Data breaches are in the news in full force so far in 2014.
First there was the colossal Target security breach that compromised over 100 million customer accounts and may yet impact hundreds of thousands of Canadian consumers. Now Merrillville, Ind. White Lodging services Crop. reports its point of sales systems used at hotel chains such as Marriott, Holiday Inn, Westin, Renaissance, and Radisson have suffered a suspected data breach. The data may have included customer names, credit card or debit card numbers, security codes and expiration dates. Fourteen hotel locations in the U.S. are affected.
In the wake of these breaches, the US banking and retail sectors are waging vocal fights to assign blame and pin responsibility on one another.
But what if there was a better way? We hear a lot about chip-and-pin (EMV cards) and the advantages of Canadian retailers vis-a-vis security, but is it really superior?
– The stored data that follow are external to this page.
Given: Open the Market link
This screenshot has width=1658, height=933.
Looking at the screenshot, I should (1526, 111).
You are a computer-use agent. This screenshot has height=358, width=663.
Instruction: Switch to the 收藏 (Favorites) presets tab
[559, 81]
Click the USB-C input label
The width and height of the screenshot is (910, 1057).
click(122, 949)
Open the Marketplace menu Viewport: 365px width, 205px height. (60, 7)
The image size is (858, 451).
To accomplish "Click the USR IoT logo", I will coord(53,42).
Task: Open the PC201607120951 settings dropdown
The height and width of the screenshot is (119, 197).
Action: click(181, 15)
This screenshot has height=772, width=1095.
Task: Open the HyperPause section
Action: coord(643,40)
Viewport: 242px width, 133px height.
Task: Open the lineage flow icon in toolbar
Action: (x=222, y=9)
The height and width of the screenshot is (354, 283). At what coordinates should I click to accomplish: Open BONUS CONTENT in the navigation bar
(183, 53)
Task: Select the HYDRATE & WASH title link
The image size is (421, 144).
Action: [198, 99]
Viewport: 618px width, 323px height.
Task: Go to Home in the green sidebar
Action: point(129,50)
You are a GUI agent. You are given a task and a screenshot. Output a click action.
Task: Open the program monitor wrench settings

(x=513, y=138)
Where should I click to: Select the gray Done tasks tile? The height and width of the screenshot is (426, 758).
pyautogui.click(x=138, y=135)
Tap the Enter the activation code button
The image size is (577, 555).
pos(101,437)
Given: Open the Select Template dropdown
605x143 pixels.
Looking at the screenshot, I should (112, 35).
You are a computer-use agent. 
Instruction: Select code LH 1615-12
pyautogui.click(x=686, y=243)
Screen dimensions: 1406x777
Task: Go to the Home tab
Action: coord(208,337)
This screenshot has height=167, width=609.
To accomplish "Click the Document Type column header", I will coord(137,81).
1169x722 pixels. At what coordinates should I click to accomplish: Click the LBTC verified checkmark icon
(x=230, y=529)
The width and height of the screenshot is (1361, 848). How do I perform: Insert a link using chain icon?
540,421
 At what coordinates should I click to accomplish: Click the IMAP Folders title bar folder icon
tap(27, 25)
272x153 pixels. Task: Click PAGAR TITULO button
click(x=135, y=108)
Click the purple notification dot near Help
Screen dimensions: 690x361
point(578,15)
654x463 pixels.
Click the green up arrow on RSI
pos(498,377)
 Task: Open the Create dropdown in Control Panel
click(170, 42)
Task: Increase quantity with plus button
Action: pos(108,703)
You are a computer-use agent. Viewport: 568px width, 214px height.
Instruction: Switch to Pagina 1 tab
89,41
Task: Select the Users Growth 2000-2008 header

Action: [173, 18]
As it turns out, yes, it’s useful and effective, but only in the presence of other layers of control. So let me take a crack at a simple list that would serve to provide Canadian retailers with an effective way to protect cardholder data. As such they need to:
1. Comply with Canadian privacy law.
2. Adhere to the PCI-DSS 3.0 standard.
3. Adopt EMV payment systems.
4. Employ intrusion detection technologies.
5. Conduct employee background checks.
6. Deploy physical security measures.
Although few Canadian retailers will confess to it, they’re scared because that’s the kind of publicity they don’t need. I don’t believe they have a false sense of security. I believe they are experiencing uncertainty in their ability to protect payment cards, and as such they have to make a decision: to invest in data protection, or not.